Question about Django tutorial official part3 html code

I have a question about the js code when I'am learning on Django official tutorial part3. In the "Raising a 404 error" section, the official code use following code to display the "question_text" in object called "question":

{{ question }}

I don't understand why this code could work. The "question" is not a string but a object. It should be "question.question_text" .

views.py

def detail(request, question_id):
    try:
        question = Question.objects.get(pk=question_id)
    except Question.DoesNotExist:
        raise Http404("Question does not exist")
    return render(request, 'polls/detail.html', {'question': question})

models.py

class Question(models.Model):
    question_text = models.CharField(max_length=200)
    pub_date = models.DateTimeField('datepublished')

    def __str__(self):
        return self.question_text

    def was_published_recently(self):
        return self.pub_date >= timezone.now()-datetime.timedelta(days=1)

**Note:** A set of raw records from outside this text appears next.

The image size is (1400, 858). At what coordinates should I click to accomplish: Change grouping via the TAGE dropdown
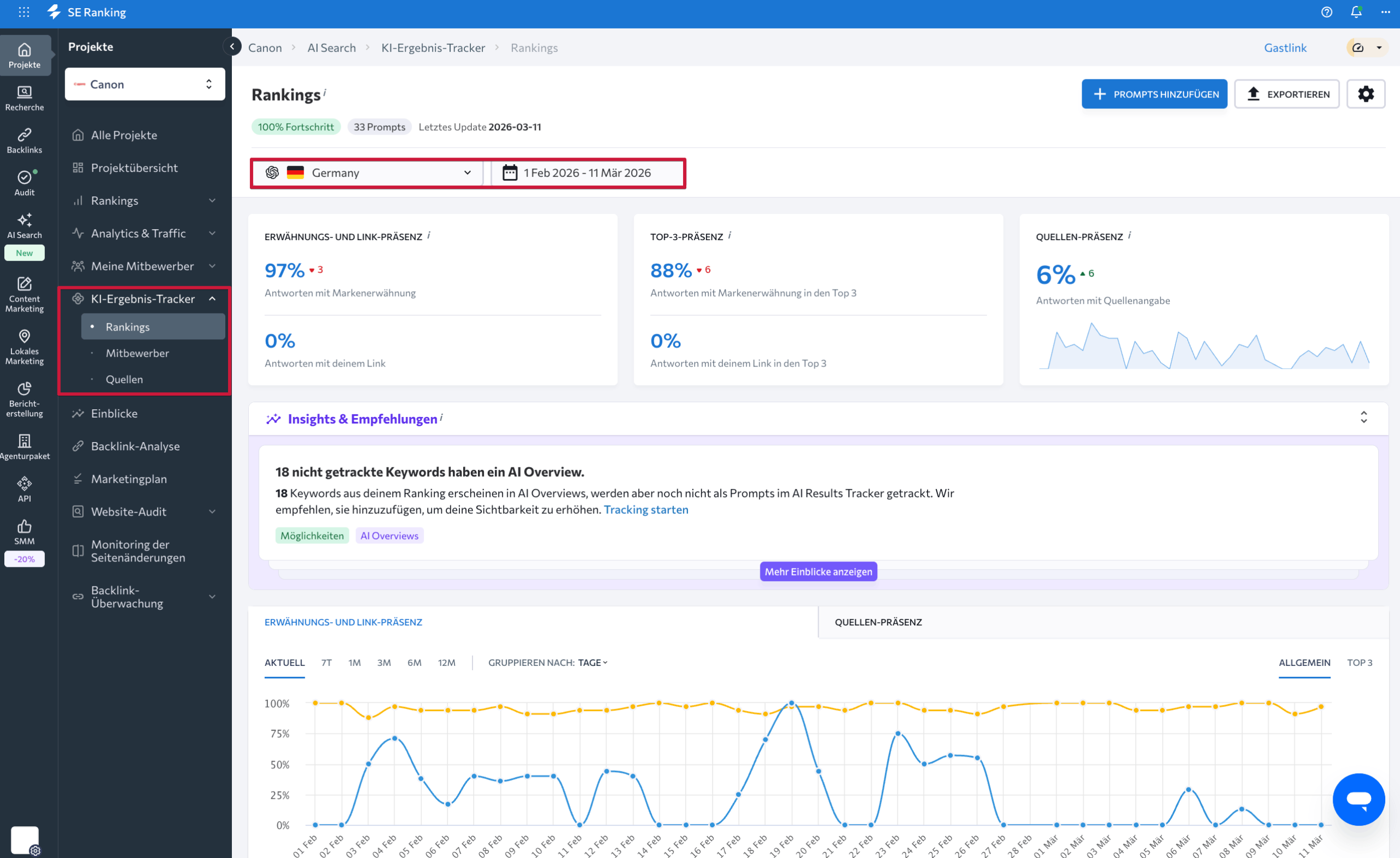(592, 663)

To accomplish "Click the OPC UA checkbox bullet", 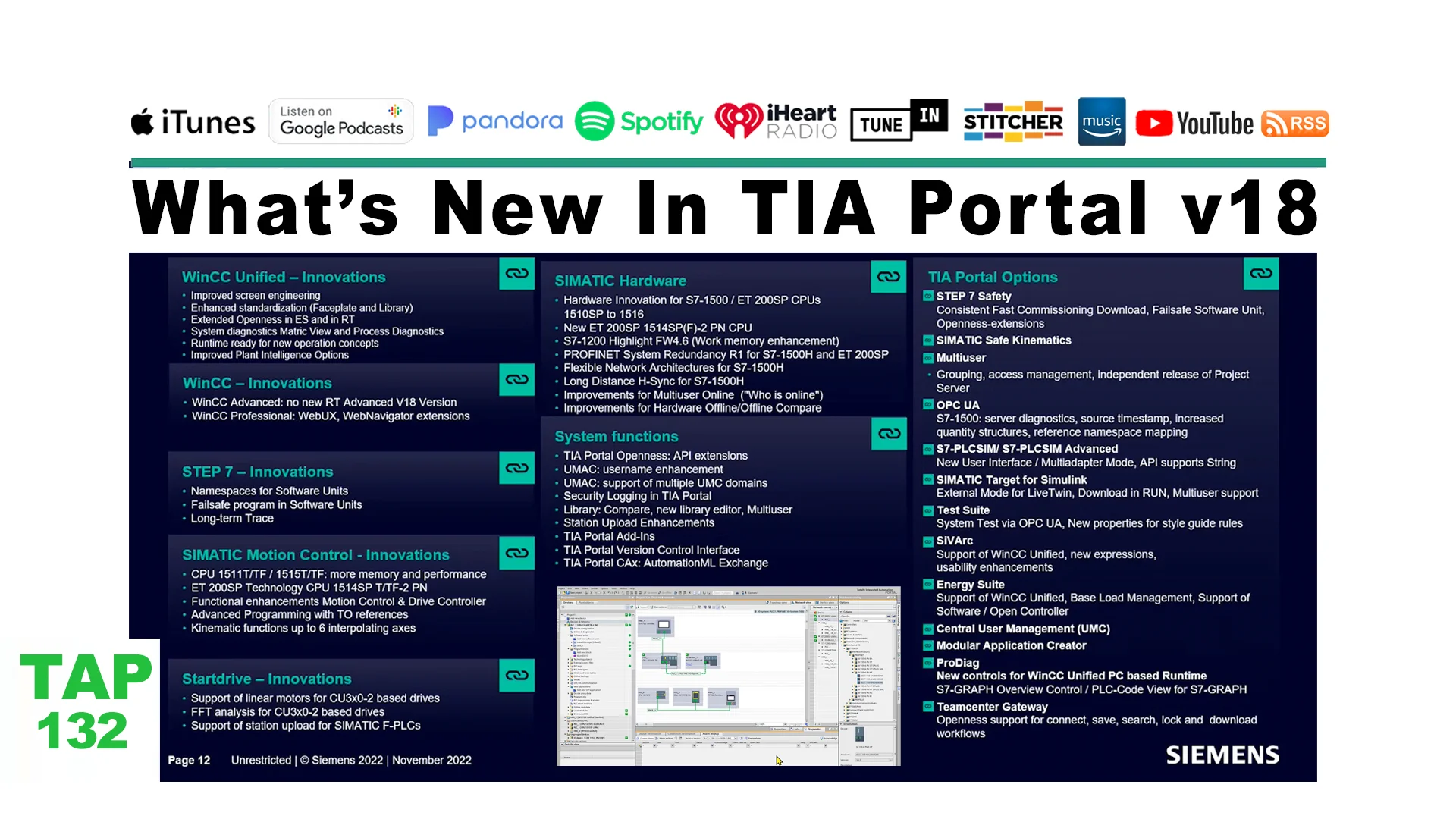I will pos(928,405).
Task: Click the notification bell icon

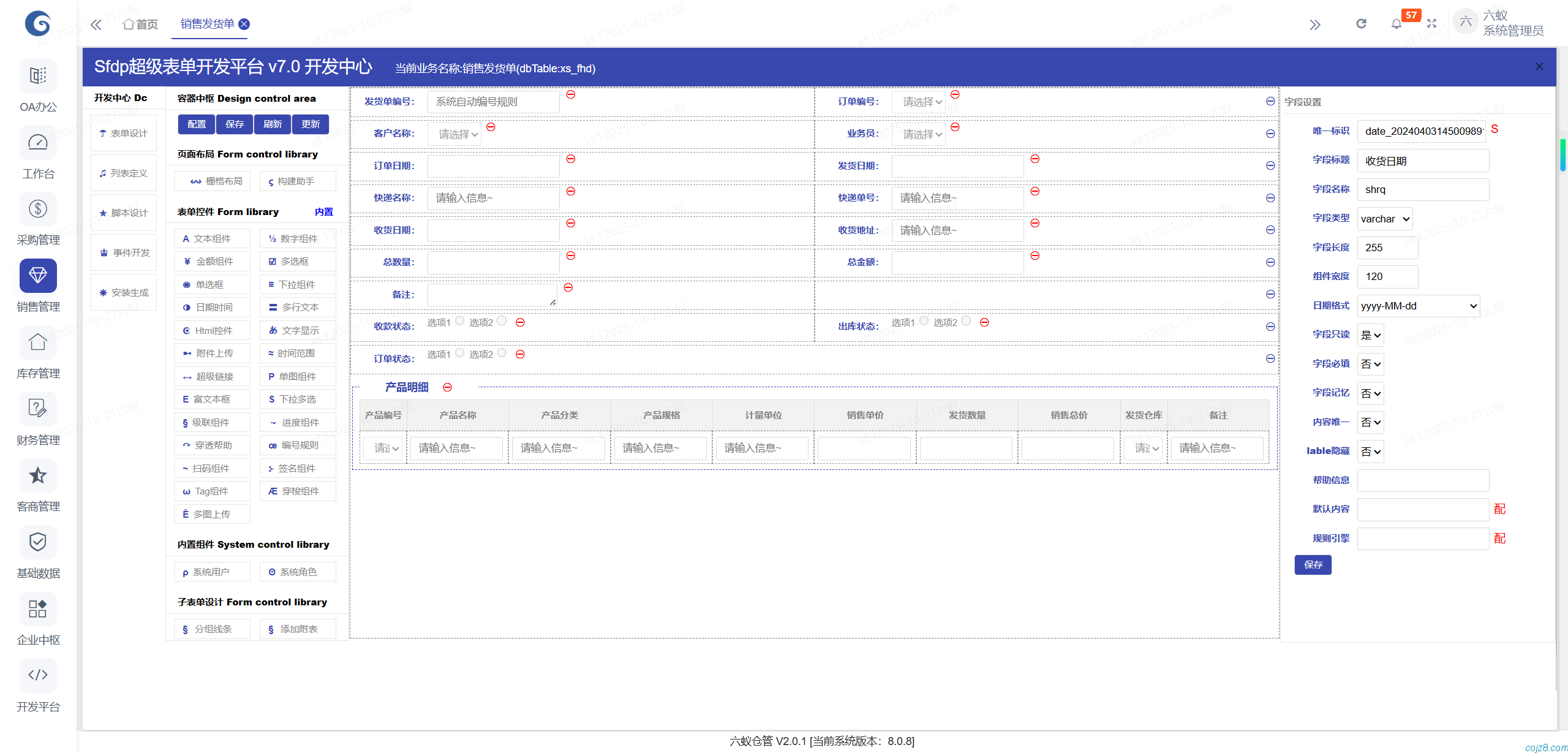Action: [x=1396, y=24]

Besides, It works when I use the code {{ question.question_text }} So, I want to know why those two can have same output.

Upvotes: 1

Views: 140

Answers (1)

willeM_ Van Onsem
willeM_ Van Onsem

Reputation: 477308

Because you defined a __str__ for the object:

class Question(models.Model):

    # ...

    def __str__(self):
        return self.question_text

Django implicitly calls str(..) over the variables. In case you did not override the __str__ it would still render something: the __str__ of the superclass. The same happens for non-model objects (like ints, lists, tuples, custom class objects, etc.).

Since models by default have a __str__ that looks approximately like Model object (id), if you do not override the __str__ (nor some superclass in between), then it will thus render the object that way. So if you would not provide a __str__ yourself, it would look like Question object (123) (with 123 the id of the object).

Note that you by writing {{ question }} thus depend on the __str__ function: if you later change the __str__, the rendering will change. So in case you need the question_text, it is better to do this explicitly.